A government must borrow money to finance its operations. This money owed is called the public debt. The standard manner in which a government borrows money is by selling securities or government bonds. These are essentially promises of payment within a fixed duration of time and the invested money earns interest. These government bonds could be sold domestically or to foreign investors. A less sustainable way of borrowing money is through direct loans from international financial institutions. Thus, there are two broad categories of public debt: internal--owed to domestic lenders--and external--owed to foreign lenders. Besides unpaid securities and foreign loans, a nation's public debt can also include other liabilities owed by its government such as contracted goods and services that have yet to be paid. A nation's public debt is often presented as a percentage of its gross domestic product (GDP). This is done to provide one of many indicators of the national economic state. There are several ways that a government can discharge public debt, the form and manner usually dependent on political and economic conditions.
Instructions
- 1
Increase revenue through higher taxes. The government's main source of income is taxes. To be able to pay back the money it borrowed, government must increase its revenue. Thus, the most often used solution to public debt is to raise taxes. This naturally is not a popular remedy, but it is an inescapable fact that public debt ultimately rests on the shoulders of a nation's population. A milder resolution is to improve tax collection, which can be done by instituting more efficient mechanisms.

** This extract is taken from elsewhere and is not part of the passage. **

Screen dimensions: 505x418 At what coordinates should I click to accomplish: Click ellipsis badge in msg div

2Create a new and more logical budget. A nation's budget deficit is the difference between its government's revenue and spending. The government deficit is not equal to the public debt, but an increase in the former logically results in an increase in the latter. Bad or poorly planned government spending and non-productive investments contribute much to an increase in the budget deficit. Curbing expenditures is certainly not enough. Policy and decision makers may need to reprioritize the budget. This may involve administrative and/or legislative reforms.

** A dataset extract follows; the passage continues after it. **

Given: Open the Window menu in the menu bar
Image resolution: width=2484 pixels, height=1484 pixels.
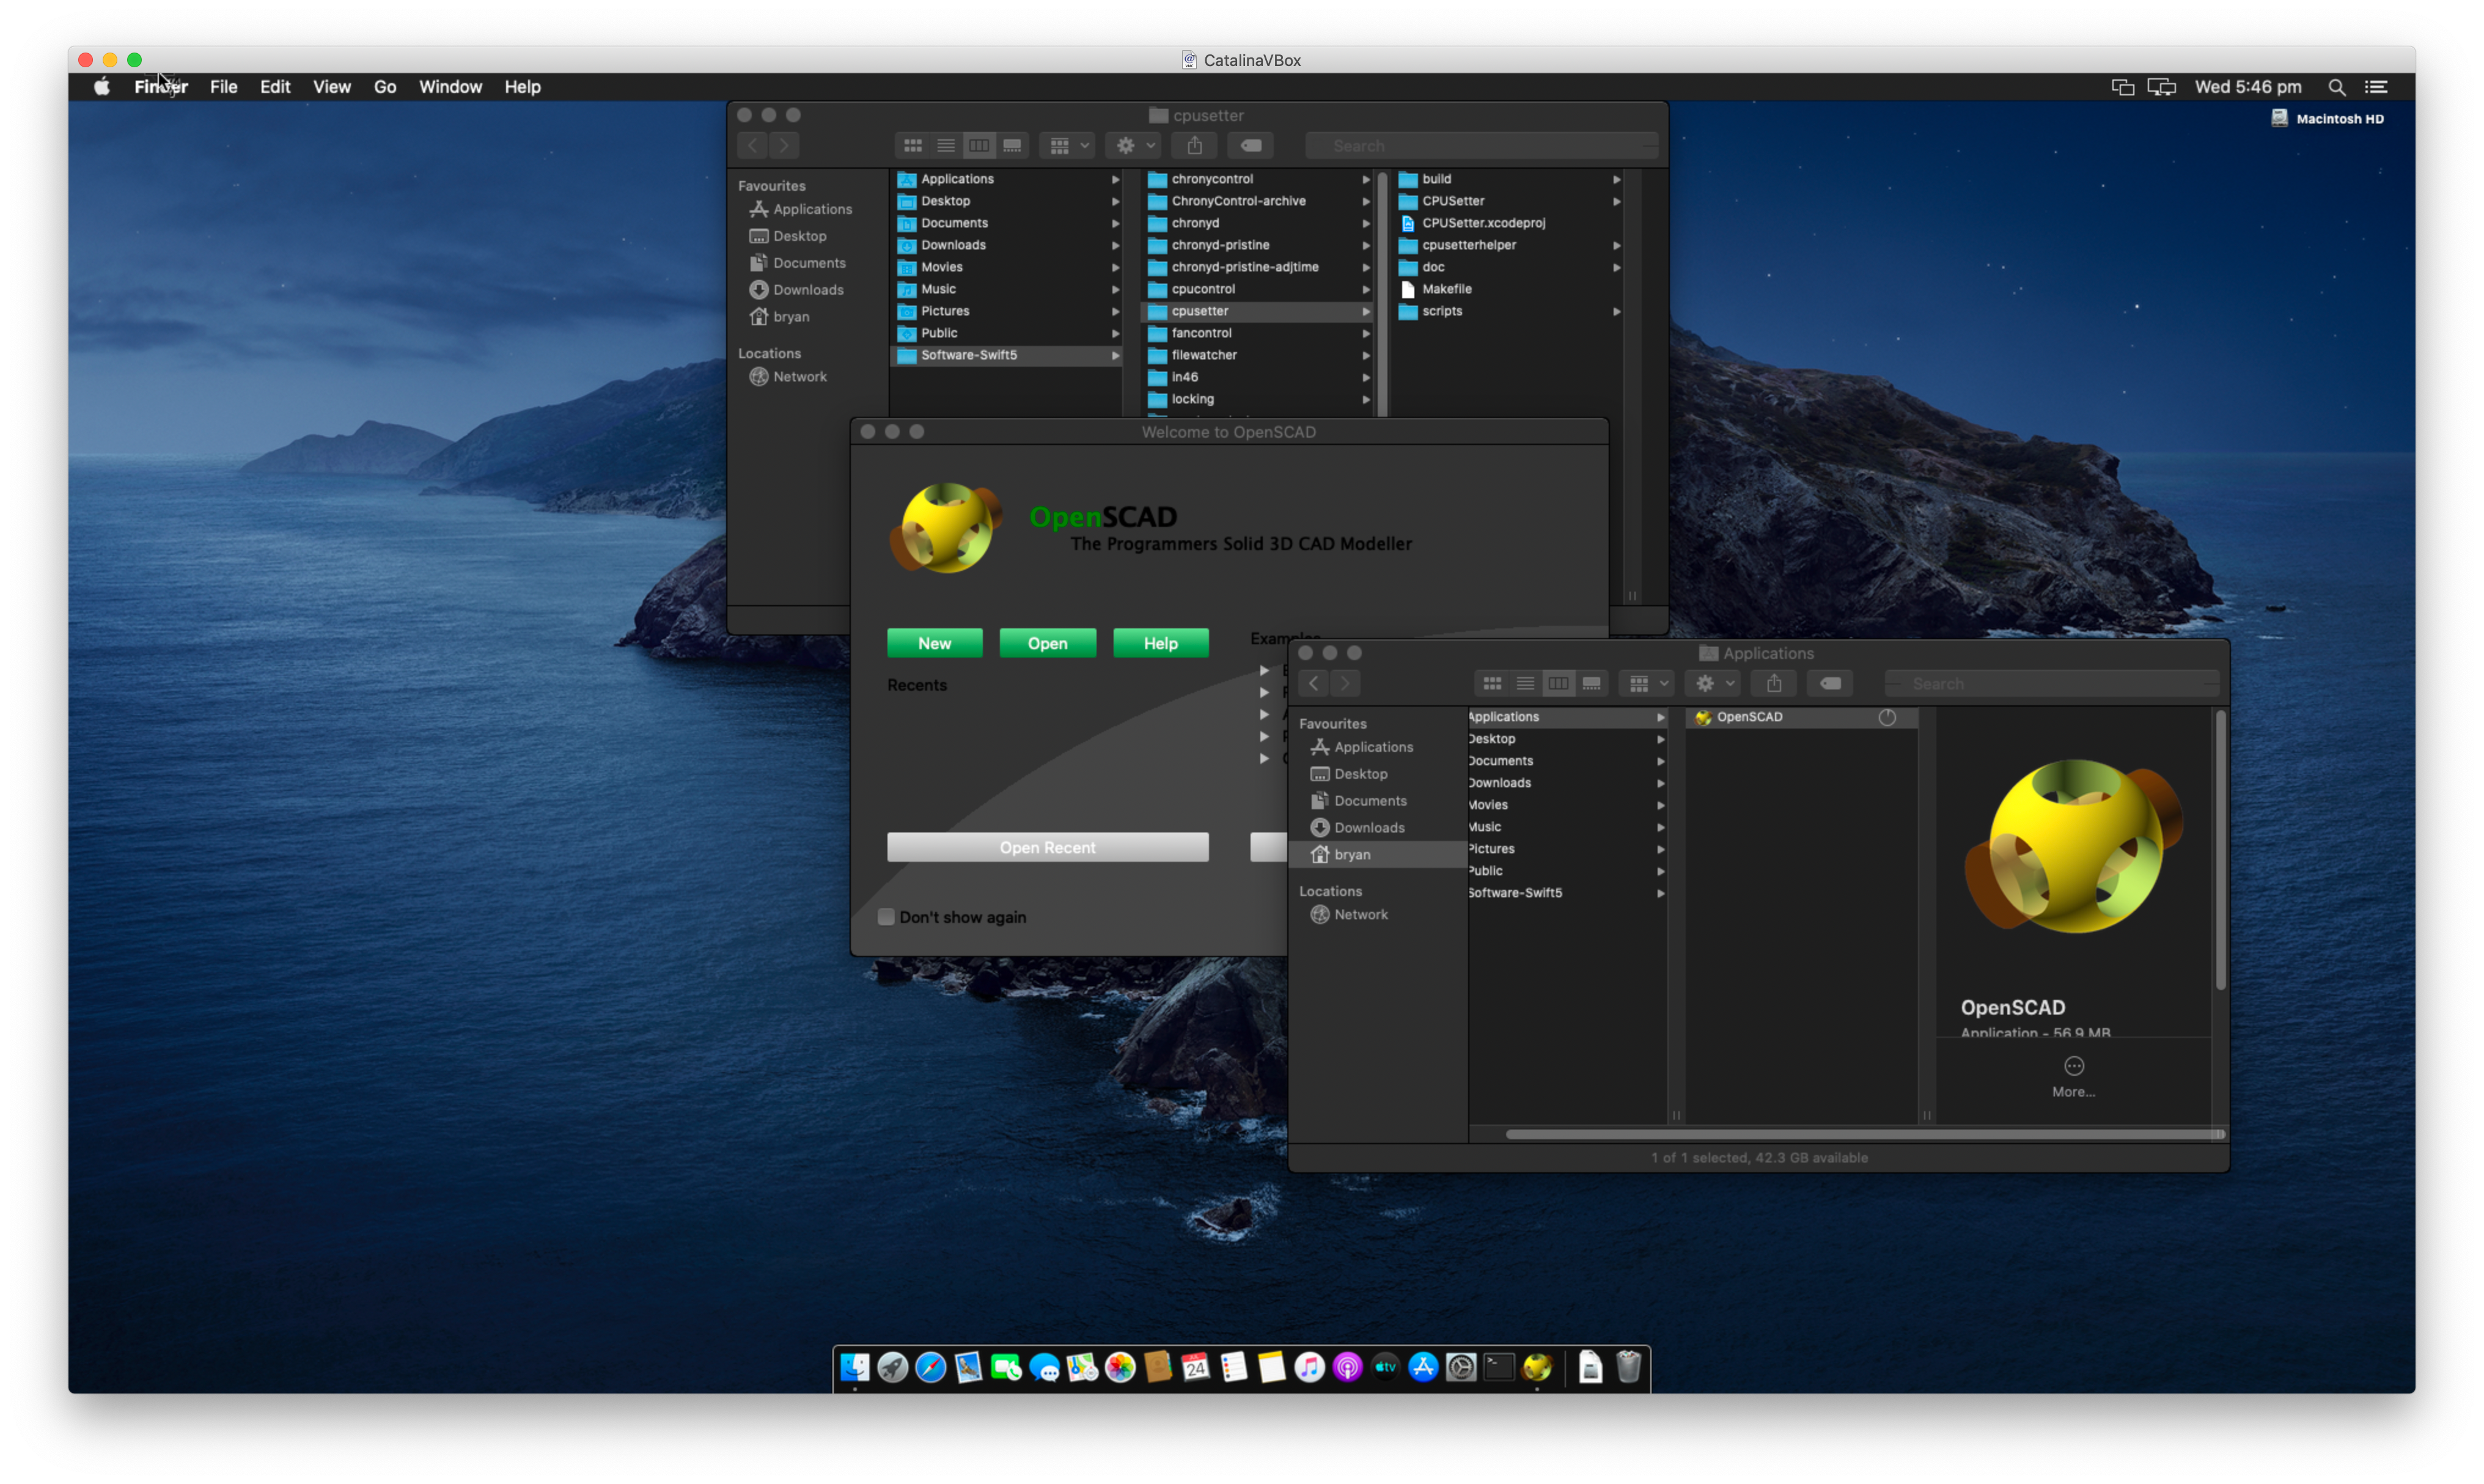Looking at the screenshot, I should click(450, 87).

3Privatize government programs that are not working effectively. A badly structured bureaucracy can often lead to weak management and performance of public services. This also provides a breeding ground for graft and corruption. Unfortunately governments often have this undesirable tendency to throw money at a problem in the hope that the situation will be resolved. This, of course, does nothing to improve the public debt. Sometimes the only way is to privatize some public service institutions. This could at least increase an institution's productivity while reducing government payroll.